● **REQUIRED ACTION**
Once you reach the line that holds "Collapse the Reports bar back chevron" in the listing below, output it and every line after it through the line that holds "Viewport: 1200px width, 630px height.", word for word.

Top of MATERIALS PROVIDED

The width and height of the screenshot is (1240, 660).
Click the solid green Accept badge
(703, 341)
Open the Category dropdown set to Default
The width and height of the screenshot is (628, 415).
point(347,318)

Bottom of MATERIALS PROVIDED
Top of MATERIALS PROVIDED

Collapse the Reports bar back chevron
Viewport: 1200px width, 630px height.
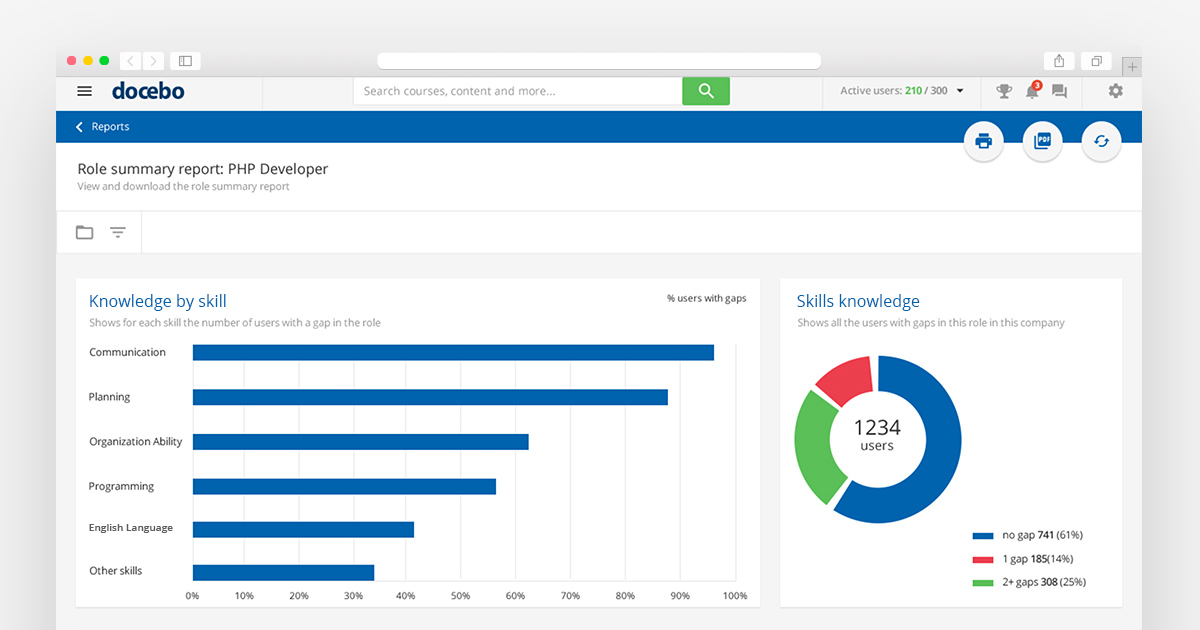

Bottom of MATERIALS PROVIDED

● **WRITTEN SOLUTION**
Collapse the Reports bar back chevron
Viewport: 1200px width, 630px height.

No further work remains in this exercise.